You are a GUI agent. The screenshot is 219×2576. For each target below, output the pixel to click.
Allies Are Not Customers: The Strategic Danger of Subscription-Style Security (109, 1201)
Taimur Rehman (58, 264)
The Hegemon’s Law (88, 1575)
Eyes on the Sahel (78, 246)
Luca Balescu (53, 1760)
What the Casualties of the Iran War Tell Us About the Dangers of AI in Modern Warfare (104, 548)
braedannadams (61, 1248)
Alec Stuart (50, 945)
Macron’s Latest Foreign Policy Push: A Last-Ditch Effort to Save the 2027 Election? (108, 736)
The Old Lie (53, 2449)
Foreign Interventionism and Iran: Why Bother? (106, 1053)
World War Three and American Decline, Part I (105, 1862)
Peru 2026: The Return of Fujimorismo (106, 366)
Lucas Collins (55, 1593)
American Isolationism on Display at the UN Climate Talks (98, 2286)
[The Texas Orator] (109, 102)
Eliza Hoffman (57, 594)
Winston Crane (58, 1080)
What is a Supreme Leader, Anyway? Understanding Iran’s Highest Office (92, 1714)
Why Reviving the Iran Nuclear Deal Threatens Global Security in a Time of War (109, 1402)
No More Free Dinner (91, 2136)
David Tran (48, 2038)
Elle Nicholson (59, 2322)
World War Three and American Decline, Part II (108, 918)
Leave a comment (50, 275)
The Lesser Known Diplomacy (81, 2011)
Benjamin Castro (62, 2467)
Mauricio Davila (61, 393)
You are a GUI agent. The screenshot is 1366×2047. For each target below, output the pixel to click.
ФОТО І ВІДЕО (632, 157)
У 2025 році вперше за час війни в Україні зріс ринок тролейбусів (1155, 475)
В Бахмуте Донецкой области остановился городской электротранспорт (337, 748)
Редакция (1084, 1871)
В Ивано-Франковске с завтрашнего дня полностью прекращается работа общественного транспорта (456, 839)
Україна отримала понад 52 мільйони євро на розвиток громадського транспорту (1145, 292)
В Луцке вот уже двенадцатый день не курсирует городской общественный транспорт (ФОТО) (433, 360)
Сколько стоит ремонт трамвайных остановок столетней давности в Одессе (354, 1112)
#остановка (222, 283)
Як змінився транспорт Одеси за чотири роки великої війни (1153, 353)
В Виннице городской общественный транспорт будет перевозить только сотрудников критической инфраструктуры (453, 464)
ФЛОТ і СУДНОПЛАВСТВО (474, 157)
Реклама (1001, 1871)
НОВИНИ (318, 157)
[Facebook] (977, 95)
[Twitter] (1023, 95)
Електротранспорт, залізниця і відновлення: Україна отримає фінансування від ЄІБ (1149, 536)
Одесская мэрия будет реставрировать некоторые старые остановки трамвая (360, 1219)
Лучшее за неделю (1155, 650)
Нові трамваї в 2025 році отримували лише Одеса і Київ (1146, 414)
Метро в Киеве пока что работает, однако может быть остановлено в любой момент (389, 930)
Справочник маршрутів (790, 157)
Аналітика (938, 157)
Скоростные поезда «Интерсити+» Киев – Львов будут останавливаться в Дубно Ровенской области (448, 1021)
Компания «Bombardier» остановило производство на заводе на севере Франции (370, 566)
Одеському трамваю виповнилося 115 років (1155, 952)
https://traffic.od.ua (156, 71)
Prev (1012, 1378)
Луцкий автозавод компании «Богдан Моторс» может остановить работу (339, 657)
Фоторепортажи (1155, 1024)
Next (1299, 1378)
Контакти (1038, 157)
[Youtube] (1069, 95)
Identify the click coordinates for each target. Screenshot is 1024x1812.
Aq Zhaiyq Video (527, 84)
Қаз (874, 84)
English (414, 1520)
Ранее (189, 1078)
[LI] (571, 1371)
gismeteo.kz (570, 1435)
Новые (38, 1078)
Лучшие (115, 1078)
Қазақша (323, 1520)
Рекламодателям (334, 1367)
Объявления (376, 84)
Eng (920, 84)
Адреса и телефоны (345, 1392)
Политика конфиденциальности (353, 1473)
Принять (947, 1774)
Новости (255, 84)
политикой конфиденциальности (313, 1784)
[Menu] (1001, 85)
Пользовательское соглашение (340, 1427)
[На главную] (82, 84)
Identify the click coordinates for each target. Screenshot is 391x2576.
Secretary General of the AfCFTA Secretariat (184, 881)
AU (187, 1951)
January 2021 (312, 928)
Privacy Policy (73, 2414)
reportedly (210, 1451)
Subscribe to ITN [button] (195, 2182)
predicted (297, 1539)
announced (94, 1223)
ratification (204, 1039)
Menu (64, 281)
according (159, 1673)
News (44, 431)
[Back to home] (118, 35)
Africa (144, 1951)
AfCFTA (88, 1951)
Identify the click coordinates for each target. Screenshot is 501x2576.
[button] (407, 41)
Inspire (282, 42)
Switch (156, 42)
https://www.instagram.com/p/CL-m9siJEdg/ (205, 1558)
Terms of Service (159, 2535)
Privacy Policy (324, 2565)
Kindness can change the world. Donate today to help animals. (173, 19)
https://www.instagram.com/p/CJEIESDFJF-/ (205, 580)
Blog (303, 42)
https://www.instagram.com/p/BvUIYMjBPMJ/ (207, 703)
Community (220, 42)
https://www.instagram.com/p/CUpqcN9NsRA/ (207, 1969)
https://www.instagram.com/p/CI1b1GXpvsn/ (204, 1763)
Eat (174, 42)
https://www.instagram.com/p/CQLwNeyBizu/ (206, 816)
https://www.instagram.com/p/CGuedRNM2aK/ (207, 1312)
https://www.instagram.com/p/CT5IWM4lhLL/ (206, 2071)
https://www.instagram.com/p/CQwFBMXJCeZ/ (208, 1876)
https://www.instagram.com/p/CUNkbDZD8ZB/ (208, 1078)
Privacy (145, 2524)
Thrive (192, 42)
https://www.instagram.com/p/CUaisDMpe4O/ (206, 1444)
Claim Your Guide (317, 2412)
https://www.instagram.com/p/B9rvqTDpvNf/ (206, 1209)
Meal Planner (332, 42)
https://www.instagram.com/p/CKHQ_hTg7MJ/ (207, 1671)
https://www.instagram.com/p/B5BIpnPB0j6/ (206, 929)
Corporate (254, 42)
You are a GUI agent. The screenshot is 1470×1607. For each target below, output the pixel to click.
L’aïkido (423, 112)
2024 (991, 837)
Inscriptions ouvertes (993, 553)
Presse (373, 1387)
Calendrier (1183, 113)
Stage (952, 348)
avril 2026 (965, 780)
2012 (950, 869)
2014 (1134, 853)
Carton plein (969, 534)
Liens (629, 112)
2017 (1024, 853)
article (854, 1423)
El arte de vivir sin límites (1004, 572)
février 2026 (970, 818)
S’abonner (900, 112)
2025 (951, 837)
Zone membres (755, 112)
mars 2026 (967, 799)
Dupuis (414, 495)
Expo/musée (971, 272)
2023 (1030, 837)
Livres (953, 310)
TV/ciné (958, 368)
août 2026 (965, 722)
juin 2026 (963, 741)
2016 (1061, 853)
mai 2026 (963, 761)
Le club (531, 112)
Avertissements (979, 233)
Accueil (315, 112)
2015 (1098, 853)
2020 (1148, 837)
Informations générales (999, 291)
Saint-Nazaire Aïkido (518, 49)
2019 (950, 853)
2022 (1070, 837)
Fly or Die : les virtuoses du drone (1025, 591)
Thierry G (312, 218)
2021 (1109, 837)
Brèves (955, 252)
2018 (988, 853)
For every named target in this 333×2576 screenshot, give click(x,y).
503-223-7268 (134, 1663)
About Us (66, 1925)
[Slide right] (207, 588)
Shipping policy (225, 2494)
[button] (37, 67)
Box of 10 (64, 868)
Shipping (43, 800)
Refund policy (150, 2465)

========

▶ TASK GOAL: Starting at the line above that contains "Лучшее за неделю (1155, 650)", repeat each line exactly up to and including the line that contains "Новости (255, 84)", and stop there.

▶ SOLUTION TO THE EXERCISE:
Лучшее за неделю (1155, 650)
Нові трамваї в 2025 році отримували лише Одеса і Київ (1146, 414)
Метро в Киеве пока что работает, однако может быть остановлено в любой момент (389, 930)
Справочник маршрутів (790, 157)
Аналітика (938, 157)
Скоростные поезда «Интерсити+» Киев – Львов будут останавливаться в Дубно Ровенской области (448, 1021)
Компания «Bombardier» остановило производство на заводе на севере Франции (370, 566)
Одеському трамваю виповнилося 115 років (1155, 952)
https://traffic.od.ua (156, 71)
Prev (1012, 1378)
Луцкий автозавод компании «Богдан Моторс» может остановить работу (339, 657)
Фоторепортажи (1155, 1024)
Next (1299, 1378)
Контакти (1038, 157)
[Youtube] (1069, 95)
Identify the click coordinates for each target. Screenshot is 1024x1812.
Aq Zhaiyq Video (527, 84)
Қаз (874, 84)
English (414, 1520)
Ранее (189, 1078)
[LI] (571, 1371)
gismeteo.kz (570, 1435)
Новые (38, 1078)
Лучшие (115, 1078)
Қазақша (323, 1520)
Рекламодателям (334, 1367)
Объявления (376, 84)
Eng (920, 84)
Адреса и телефоны (345, 1392)
Политика конфиденциальности (353, 1473)
Принять (947, 1774)
Новости (255, 84)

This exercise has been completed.